The Town Planning permit will contain a set of conditions you’ll need to meet upon completion of your development. A good architect or draftperson is essential for putting your ideas on paper and to present to the Town Planning Department and ultimately, to your building surveyor for approval.
When do I need to get a commercial building permit?
Almost all alterations or additions to a commercial building will need a building permit. The building permit ensures that a design meets all building code requirements, including the National Construction Code Building Code of Australia, relevant Australian Standards, the Building Act 1993 and the Building Regulations 2018.
The building permit will nominate all the mandatory inspections that need to be performed by a building inspector in the correct class, depending on the type of commercial building in question.
You’ll need to obtain a building permit for your commercial building if you are:
- Changing the use of the building: For example, you might want to change the use of the building from a warehouse into a shop that’s open to the public, or incorporate a different use, such as a café to the building.
- Extending or altering any part of the building: For example, if you’re proposing to increase the size of the building or alter the internal layout of the building, that in turn impacts on the essential safety measures (exit paths, illuminated exit signs, emergency lighting etc), of the building, you will need to obtain a building permit.
- Installing a sign: A sign attached to a building will also require a building permit, the main concern of a structure that is attached to a building is that it is installed correctly and the fixing of the sign is properly designed by a structural engineer.
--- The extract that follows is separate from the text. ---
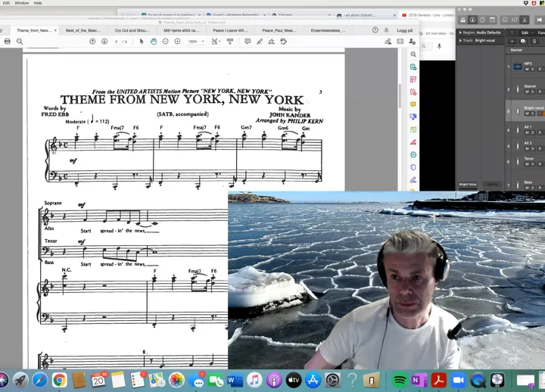
Task: Expand the Region: Audio Defaults section
Action: pos(461,33)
The structural engineers design, forms part of the building permit.
- Demolishing your commercial building or part: It may sound obvious, but any demolition of a building or part, requires a building permit. In some areas, a Town Planning permit may also be required.
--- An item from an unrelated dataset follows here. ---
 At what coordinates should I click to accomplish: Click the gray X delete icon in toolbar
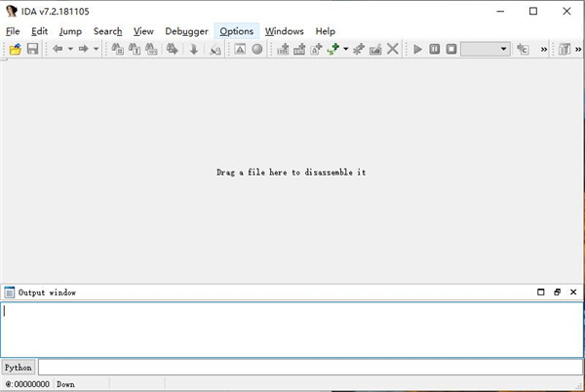393,49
- Accessibility in your commercial building: Alterations that changes the circulation to, from and within a commercial building, requires a building permit. The Federal Government has enacted the Disability Discrimination Act which stipulates all building owners, (when carrying out works to their building), have to provide fair and equitable access for persons with a disability.
- Altering any essential safety measures of your building: A path of travel to an exit or a carpet lining or vinyl floor covering, among many others, are essential safety measures. If alterations are proposed to be made that effects or alters any essential safety measures, then a building permit must be obtained before construction commences.
Can I carry out alterations to my commercial premises without a permit?
In short, any proposed changes to a commercial building more than likely, will require a building permit, before the works can commence. Advice should be obtained from your relevant building surveyor, if you are proposing alterations to your building. Remember, it is an offense to carry out building works, without a building permit.